FTSE 100 Index edged up slightly higher on Wednesday due to the recent recovery in the stock prices of oil and utility companies. A look at the chart shows the benchmark index has been in a bullish trend since last week and currently sits 0.4% above its last week’s lows.
The recent positive remarks made by the Bank of England may also be the reason why UK stocks are riding a bullish wave. The British central bank confidently expressed the resilience of the UK economy against any financial shocks. It also mentioned UK banks are “strong enough to support households and businesses” if the economic conditions worsen.

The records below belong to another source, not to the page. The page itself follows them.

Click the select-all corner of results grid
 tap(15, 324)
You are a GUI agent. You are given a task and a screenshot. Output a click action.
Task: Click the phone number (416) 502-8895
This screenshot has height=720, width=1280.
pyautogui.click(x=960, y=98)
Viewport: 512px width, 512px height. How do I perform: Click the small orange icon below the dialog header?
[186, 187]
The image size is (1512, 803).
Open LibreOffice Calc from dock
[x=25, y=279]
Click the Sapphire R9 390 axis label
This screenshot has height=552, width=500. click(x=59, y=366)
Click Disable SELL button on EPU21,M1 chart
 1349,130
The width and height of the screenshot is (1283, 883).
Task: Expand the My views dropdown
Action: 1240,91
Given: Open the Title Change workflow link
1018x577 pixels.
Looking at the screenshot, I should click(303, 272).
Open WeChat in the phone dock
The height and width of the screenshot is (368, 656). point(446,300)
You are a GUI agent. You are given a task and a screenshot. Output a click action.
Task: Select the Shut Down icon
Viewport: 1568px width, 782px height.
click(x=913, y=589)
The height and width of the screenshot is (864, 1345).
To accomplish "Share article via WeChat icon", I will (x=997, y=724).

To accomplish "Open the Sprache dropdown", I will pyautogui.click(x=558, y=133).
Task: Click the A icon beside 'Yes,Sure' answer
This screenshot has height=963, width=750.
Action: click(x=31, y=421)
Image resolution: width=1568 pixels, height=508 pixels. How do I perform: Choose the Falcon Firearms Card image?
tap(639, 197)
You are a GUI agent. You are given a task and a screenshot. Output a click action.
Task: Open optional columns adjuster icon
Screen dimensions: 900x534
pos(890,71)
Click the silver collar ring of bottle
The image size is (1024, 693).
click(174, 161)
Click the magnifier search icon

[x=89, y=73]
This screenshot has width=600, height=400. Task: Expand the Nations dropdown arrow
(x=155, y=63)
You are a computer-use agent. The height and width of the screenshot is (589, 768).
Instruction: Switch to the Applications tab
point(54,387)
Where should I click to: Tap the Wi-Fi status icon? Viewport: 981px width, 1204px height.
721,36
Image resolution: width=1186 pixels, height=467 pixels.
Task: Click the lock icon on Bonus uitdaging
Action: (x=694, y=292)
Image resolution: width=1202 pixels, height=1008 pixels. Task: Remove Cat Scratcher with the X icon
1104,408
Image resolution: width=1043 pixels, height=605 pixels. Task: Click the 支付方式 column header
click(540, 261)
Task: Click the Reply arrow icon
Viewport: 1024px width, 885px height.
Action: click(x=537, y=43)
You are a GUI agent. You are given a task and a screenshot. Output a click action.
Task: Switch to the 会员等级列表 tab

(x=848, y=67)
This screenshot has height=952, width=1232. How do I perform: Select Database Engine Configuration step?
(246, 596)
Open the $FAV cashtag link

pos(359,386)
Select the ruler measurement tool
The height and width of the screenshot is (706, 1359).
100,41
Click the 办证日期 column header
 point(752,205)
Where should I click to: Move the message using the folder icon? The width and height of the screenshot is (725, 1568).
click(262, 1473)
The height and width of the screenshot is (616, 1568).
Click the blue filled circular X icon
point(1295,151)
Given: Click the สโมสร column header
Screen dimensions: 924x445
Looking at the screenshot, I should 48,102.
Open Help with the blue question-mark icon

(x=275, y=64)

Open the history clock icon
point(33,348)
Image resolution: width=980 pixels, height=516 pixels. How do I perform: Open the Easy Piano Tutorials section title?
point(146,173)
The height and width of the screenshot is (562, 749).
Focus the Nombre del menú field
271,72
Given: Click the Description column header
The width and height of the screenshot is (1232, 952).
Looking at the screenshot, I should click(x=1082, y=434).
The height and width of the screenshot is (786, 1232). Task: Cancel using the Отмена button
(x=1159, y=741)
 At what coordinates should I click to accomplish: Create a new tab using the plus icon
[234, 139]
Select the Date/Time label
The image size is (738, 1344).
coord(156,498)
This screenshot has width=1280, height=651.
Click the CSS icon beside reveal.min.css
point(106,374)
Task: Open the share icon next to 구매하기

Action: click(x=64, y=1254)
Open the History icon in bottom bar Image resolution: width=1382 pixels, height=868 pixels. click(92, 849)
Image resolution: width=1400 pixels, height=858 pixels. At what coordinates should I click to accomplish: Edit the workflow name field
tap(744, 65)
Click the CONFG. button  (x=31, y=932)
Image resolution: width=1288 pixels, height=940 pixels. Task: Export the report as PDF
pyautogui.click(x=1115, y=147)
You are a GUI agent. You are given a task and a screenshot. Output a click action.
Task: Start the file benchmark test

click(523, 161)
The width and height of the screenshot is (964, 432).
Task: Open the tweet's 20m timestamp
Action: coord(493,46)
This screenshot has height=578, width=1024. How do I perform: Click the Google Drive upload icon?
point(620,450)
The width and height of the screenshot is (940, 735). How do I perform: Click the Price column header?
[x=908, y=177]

Why is The FTSE 100 Index Up Today?
As the world anticipates a supply shortage for oil, the stocks of oil and gas companies operating in the UK are on the up. The FTNMX601010, which is an oil and gas benchmark, is up 1% due to the ongoing conflict in the Middle East.
The British labor market appears to be cooling off as UK employers reduce job vacancies for the first time in over two and a half years. The FTSE 100 index, which is a performance benchmark of the top 100 companies operating in the UK, is down 5% from its yearly peak of 8,050 points.
FTSE 100 Index Forecast
On the daily timeframe, the benchmark index has broken out above the downward trendline. On Wednesday, the benchmark index is retesting the 200 MA, which lies at 7643 points. A closer look at the following chart also reveals the formation of the descending triangle pattern. I expect the price to make a move towards 8300 points if the index breaks above the 7,640 points resistance and holds.
The chart below also shows a critical resistance level of 7,640 points. In case of a break above this resistance level, the FTSE 100 forecast will flip bullish, and the index will make its way toward the 7875-point resistance level. However, this bullish scenario will be invalidated if the index breaks back under the downward trendline due to a fakeout.